Okay. I want to learn how to assemble programs on my Mac (Early 2009 MBP, Intel Core 2 Duo). So far, I understand only that Assembly languages are comprised of direct one-to-one mnemonics for CPU instructions. After some Googling, I've seen a lot of terms, mostly "x86" and "x86_64". I've also seen MASM, NASM, and GAS, among others.
Correct me if I'm wrong:
x86 and x86_64 are instruction sets. If I write something using these instruction sets (as raw machine code), I'm fine so long as my program stays on the processor it was designed for.
NASM, MASM, and GAS are all different assemblers.
There are different Assembly languages. There's the AT&T syntax and the Intel syntax, for example. Support for these syntaxes differ across assemblers.
Now, questions:
As a Mac user, which instruction sets should I be concerned about?
Xcode uses GCC. Does this mean it also uses GAS?
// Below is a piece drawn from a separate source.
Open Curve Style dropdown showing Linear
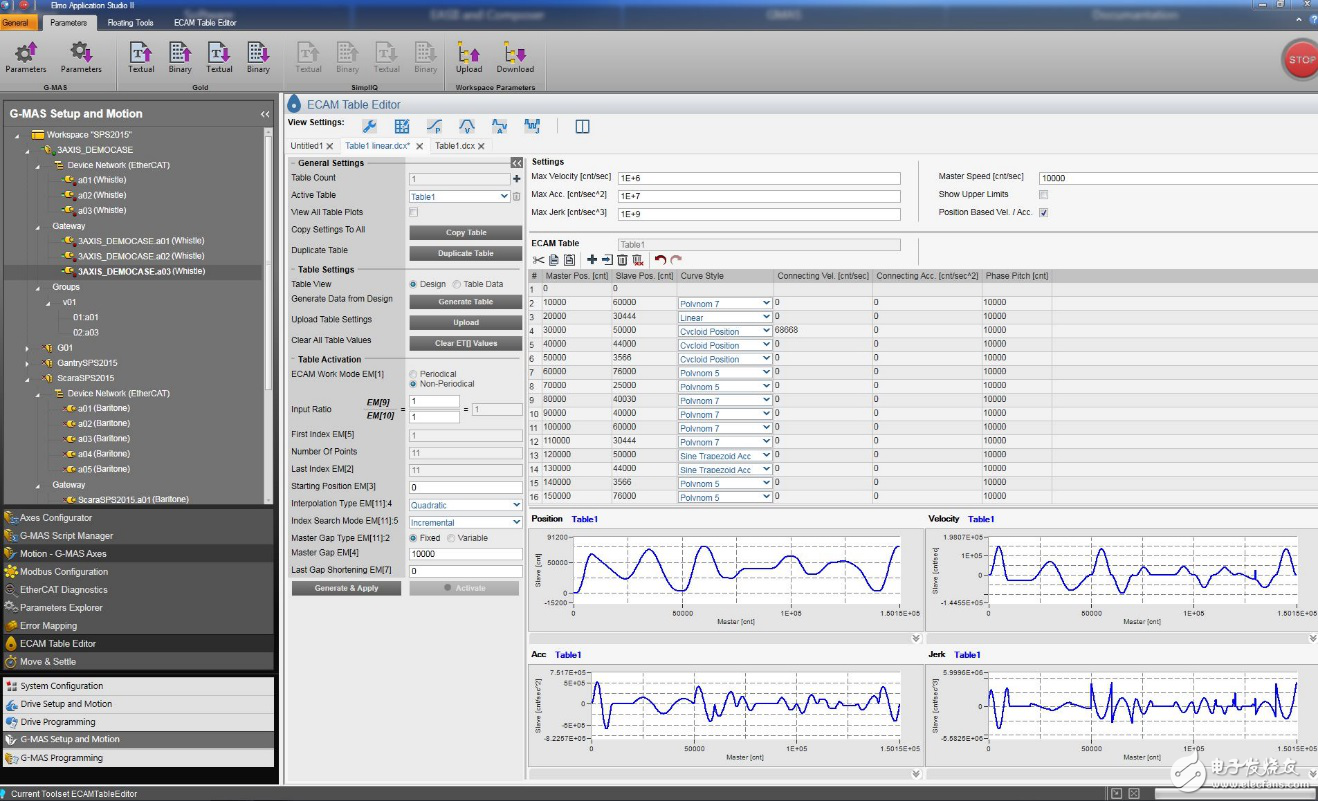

If it does use GAS, then should I be learning the AT&T syntax?
Is there a book I can get on this. Not a tutorial, not a reference manual on the web. Those things assume to much about me; for example, as far as I know, a register is just a little bit of memory on the CPU. That's how little I really know.
Thanks for your help.
If you want to learn assembly language, start with the x86 instruction set. That's the basic set.
A good book on the subject is Randall Hyde's the Art of Assembly Language, which is also available on his website. He uses a high-level assembler to make things easy to grasp and to get going, but deep down it uses GAS.
I don't believe that XCode comes with any assembler, but you can for example find GAS in MacPort's binutils package.
If you just want to make programs on your Mac and you're not that interested in the life of all the bits in the CPU, you're much better off with a more high-level language like Python or Ruby.
"I'm fine so long as my program stays on the processor it was designed for." Not really. In many cases, assembler programs will also make assumptions about the operating system they run on (e.g. when they call library functions or make system calls). Otherwise, your assumpptions are correct.
Onto questions:
Current Macs support both x86 and x86-64 (aka AMD64 aka EM64T aka Intel64). Both 32-bit and 64-bit binaries can be run on recent systems; Apple itself ships its libraries in "fat" (aka "universal") mode, i.e. machine code for multiple architectures.
Use "as -v" to find out what precise assembler you have; mine reports as "Apple Inc version cctools-698.1~1, GNU assembler version 1.38". So yes, it's GAS.
Yes.
https://stackoverflow.com/questions/4845/good-x86-assembly-book
I'll answer the first question:
Macs use Intel chips now, and modern processors are 64-bit.